Arşiv | Fotoğraf: Pixabay

Paylaş

İsrail ve Birleşik Arap Emirlikleri arasında varılan “ilişkilerde tamamen normalleşme” kararı ABD ve İsrail basınında çeşitli şekillerde yorumlandı. Onlardan birkaçı şöyle: 

JEOPOLİTİK BİR DEPREM

Thomas L. Friedman (New York Times gazetesi/ABD):

Enver Sedat’ın Kudüs’e gidişi gibi değil; Araplar ve İsrailliler arasındaki bu ilk büyük açılışla yarışamaz.
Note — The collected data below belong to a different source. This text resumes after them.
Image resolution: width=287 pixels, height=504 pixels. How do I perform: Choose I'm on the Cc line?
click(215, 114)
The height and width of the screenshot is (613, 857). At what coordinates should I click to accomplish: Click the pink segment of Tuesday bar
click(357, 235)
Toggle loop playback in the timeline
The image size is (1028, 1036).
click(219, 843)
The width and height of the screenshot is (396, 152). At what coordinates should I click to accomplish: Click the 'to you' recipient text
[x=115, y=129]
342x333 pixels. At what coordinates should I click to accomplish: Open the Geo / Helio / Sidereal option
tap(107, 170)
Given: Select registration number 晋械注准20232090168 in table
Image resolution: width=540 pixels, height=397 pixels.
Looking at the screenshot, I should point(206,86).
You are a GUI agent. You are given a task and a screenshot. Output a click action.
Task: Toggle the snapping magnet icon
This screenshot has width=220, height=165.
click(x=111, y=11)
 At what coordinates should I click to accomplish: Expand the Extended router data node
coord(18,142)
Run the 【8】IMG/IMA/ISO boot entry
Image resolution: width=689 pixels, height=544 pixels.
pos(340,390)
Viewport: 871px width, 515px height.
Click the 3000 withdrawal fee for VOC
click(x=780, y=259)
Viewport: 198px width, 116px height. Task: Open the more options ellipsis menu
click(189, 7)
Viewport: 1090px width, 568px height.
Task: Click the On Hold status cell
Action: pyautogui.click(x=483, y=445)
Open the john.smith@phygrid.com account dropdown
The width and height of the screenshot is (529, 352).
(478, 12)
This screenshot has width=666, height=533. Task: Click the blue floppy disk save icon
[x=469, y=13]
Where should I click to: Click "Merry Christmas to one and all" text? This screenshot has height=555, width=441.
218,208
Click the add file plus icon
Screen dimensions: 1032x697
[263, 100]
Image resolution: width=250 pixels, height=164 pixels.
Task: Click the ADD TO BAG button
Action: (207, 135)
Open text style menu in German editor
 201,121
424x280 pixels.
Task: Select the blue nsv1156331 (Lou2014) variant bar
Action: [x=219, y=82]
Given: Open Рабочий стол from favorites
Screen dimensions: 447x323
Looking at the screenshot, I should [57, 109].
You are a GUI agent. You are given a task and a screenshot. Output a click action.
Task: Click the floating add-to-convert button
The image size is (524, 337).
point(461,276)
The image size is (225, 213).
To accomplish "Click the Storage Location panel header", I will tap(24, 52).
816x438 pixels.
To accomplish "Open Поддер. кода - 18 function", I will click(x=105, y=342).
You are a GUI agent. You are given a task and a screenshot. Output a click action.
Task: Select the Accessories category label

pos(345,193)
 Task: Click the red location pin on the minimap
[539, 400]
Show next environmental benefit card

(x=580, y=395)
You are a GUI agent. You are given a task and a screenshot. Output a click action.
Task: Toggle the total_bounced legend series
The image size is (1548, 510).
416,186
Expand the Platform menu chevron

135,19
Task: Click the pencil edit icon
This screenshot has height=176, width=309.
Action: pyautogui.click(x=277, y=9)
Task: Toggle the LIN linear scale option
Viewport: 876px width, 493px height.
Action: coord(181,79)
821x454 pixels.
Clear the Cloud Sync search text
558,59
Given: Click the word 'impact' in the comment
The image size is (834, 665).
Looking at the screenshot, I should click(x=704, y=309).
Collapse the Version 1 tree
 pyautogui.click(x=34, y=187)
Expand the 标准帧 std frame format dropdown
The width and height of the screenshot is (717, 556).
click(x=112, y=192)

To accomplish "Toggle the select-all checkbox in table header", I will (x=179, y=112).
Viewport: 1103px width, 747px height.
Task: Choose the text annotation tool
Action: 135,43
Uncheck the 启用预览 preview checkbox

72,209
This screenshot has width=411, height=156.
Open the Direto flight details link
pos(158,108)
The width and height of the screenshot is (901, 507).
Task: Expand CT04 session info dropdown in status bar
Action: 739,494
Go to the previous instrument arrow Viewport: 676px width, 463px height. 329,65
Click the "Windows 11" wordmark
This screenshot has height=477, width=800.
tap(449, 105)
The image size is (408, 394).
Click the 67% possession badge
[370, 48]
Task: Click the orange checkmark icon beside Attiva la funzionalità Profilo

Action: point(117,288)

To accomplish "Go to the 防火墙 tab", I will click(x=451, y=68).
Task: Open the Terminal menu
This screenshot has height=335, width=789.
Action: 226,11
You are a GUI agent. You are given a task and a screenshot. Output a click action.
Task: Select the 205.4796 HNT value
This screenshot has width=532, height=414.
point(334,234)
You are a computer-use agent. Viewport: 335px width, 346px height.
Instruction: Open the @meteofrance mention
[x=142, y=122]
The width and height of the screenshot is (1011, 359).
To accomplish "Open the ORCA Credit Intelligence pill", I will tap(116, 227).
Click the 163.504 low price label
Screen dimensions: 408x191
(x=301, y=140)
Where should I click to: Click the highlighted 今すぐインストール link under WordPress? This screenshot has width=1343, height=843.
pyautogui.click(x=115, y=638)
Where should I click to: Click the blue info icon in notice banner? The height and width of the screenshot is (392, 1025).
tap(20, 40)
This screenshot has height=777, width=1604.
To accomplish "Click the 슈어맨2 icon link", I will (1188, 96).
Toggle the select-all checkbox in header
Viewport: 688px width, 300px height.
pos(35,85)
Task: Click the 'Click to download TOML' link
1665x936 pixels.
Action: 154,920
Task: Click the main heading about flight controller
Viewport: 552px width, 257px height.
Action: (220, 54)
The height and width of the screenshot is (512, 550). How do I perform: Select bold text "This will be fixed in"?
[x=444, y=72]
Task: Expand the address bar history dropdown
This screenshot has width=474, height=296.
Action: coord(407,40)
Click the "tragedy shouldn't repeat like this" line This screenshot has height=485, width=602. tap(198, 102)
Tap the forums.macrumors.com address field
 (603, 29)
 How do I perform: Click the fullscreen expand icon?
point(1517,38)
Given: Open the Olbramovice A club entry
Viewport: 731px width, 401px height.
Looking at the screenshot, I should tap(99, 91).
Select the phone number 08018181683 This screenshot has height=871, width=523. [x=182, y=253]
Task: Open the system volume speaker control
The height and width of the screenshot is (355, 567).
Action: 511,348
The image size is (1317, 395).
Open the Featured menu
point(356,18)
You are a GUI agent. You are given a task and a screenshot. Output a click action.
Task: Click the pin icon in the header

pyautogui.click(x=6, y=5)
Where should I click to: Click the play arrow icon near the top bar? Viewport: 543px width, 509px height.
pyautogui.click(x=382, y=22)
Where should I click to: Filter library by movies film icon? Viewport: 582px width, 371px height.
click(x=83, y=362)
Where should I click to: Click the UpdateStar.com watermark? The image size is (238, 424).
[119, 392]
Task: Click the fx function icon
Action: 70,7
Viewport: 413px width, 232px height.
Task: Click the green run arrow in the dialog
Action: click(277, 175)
Yasir Arafat’ın Beyaz Saray çimlerinde Yitzhak Rabin’in elini sıkması gibi de değil; İsrailliler ve Filistinliler arasında bu ilk uzlaşma anıyla da boy ölçüşemez. Ama yakın. Sadece skor tablosuna bakın ve bu anlaşmanın bölgedeki her büyük tarafı - Amerika yanlısı, ılımlı İslam yanlısı, İsrail ile çatışmayı bir kez ve sonsuza kadar sona erdirme yanlısı taraf en çok faydayı sağlarken radikal İran yanlıları, Amerikan karşıtları, İslamcı “İsrail ile kalıcı savaş” yanlıları daha izole hale geliyor ve geride bırakılıyorlar.

Bu, jeopolitik bir deprem.

(…) Buradaki diğer üç büyük kazanan: 1) Ürdün Kralı Abdullah. İsrail’in ilhakının Ürdün’ü Filistin’e dönüştürme çabalarını harekete geçireceğinden korkuyordu. Bu tehdit şimdilik etkisiz hale getirildi. 2) Amerikan Yahudi topluluğu. İsrail Batı Şeria’nın bir bölümünü ilhak etmiş olsaydı Amerika’daki her sinagogu ve Yahudi cemaatini, katı ilhakçılar ve liberal ilhak karşıtıları arasında bölecekti. Bu, yaklaşan bir felaketti. Şimdilik gitti. Ve 3) Joe Biden. Biden, Trump’ın halefi olursa, çetrefilli ilhak meselesi konusunda endişelenmek zorunda kalmayacak ve bölgede birlikte çalışabileceği çok daha güçlü bir Amerikan yanlısı ittifak mevcut.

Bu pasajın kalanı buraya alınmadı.